(Pixel coordinate grounding data)
§ §

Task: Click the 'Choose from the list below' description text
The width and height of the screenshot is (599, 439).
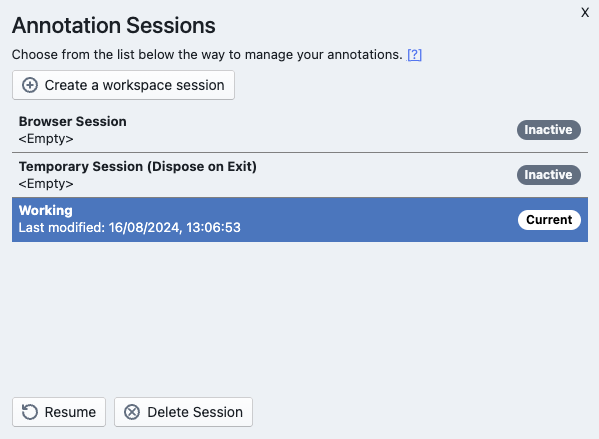Action: [207, 55]
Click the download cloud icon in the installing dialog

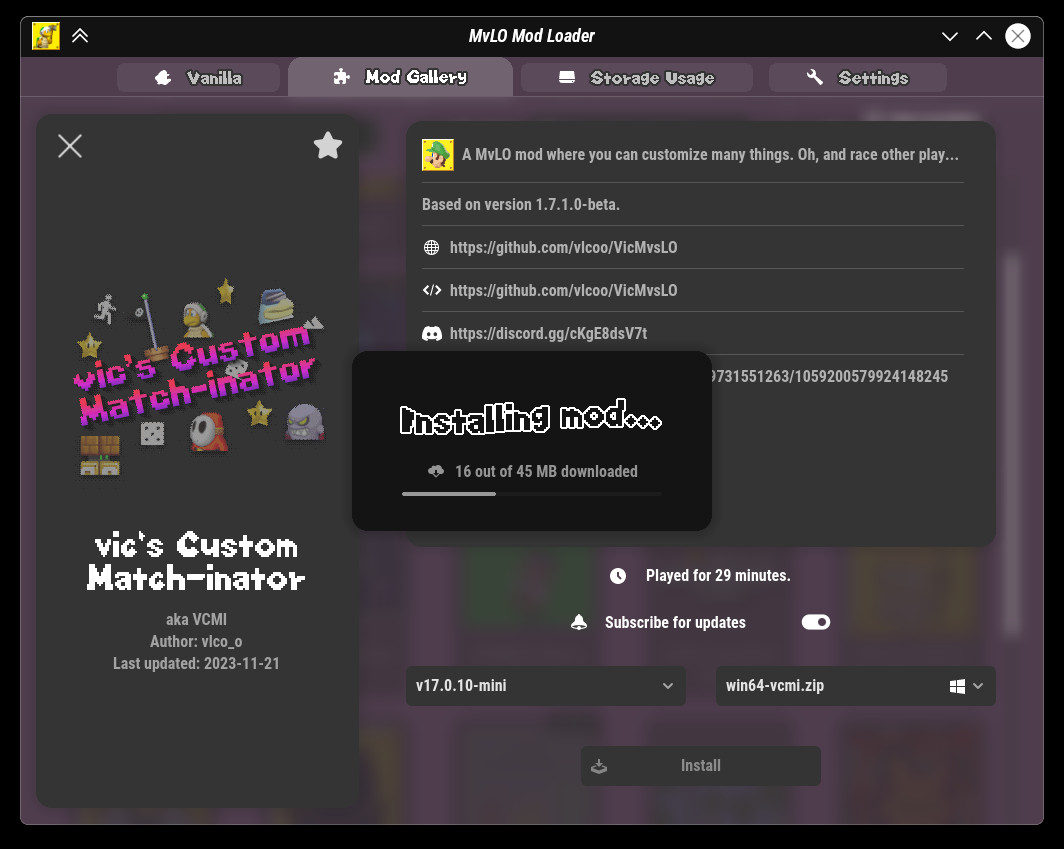tap(434, 471)
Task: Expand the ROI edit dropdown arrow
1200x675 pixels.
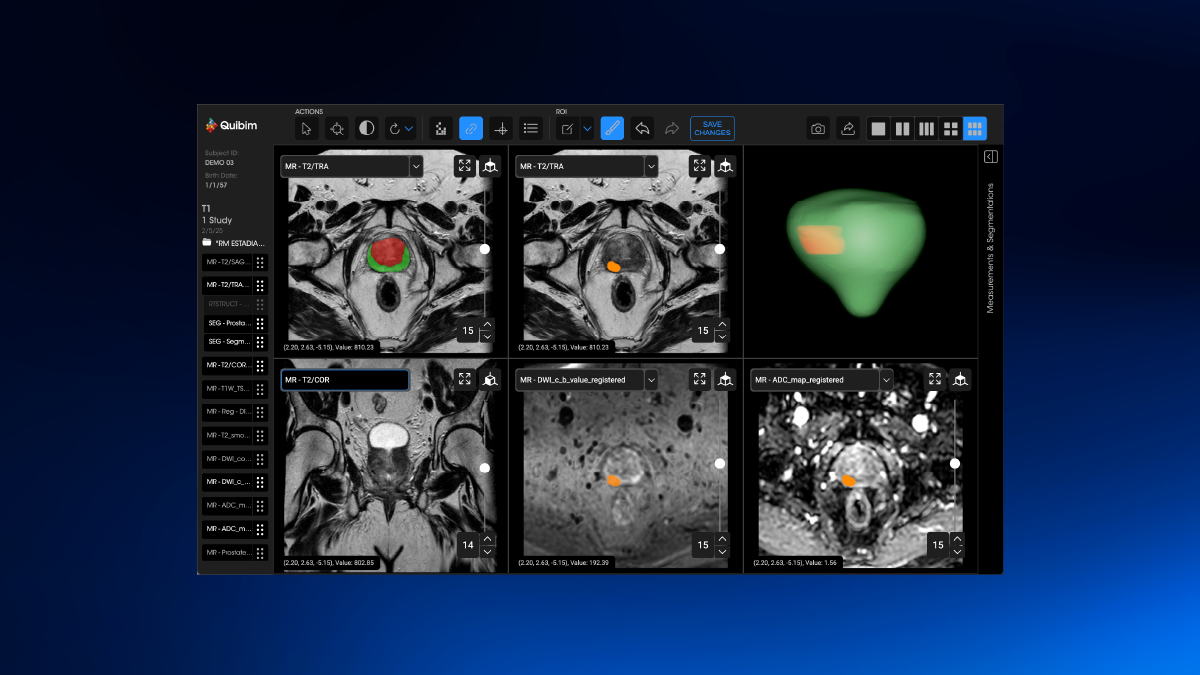Action: click(x=587, y=128)
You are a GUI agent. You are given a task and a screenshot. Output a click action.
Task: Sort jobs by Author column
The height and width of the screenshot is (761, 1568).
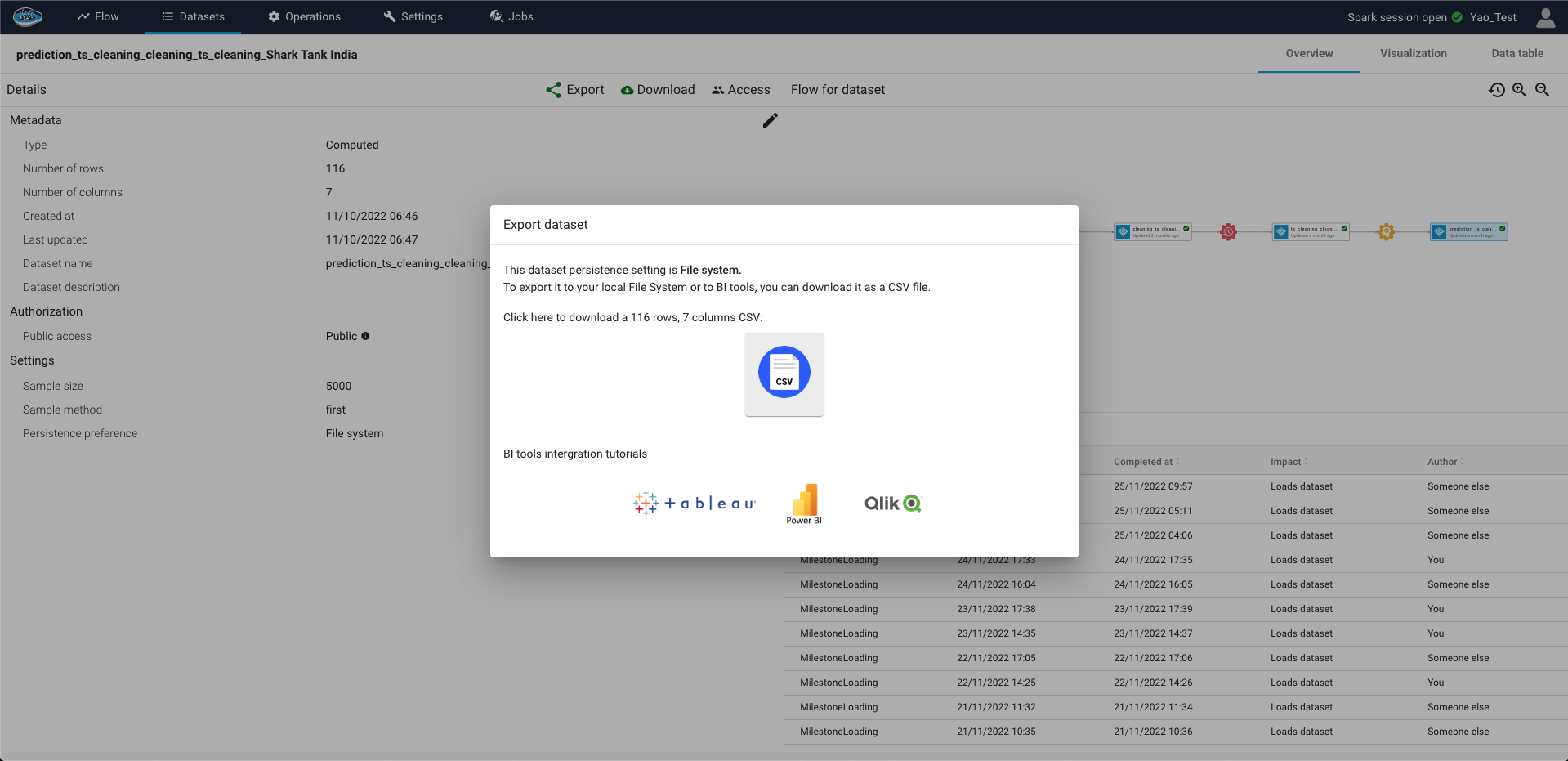(x=1445, y=462)
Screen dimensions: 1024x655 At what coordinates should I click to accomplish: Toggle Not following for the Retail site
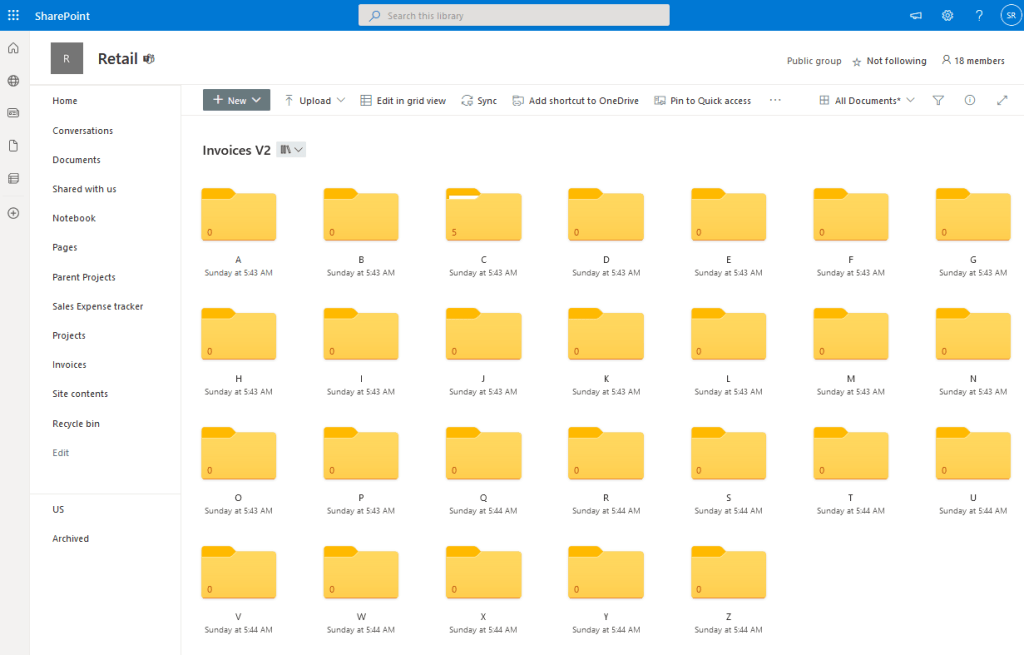pyautogui.click(x=889, y=60)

§ §

Restate, exactly as they appear, the line with "Click the download" and all the lines after it up to the end of the data above; images do not belong in the copy.

__PROBLEM SOLUTION__.
Click the download cloud icon in the installing dialog

tap(434, 471)
Task: Expand the ROI edit dropdown arrow
1200x675 pixels.
Action: click(x=587, y=128)
You are a GUI agent. You are given a task and a screenshot. Output a click action.
Task: Sort jobs by Author column
The height and width of the screenshot is (761, 1568).
(x=1445, y=462)
Screen dimensions: 1024x655 At what coordinates should I click to accomplish: Toggle Not following for the Retail site
pyautogui.click(x=889, y=60)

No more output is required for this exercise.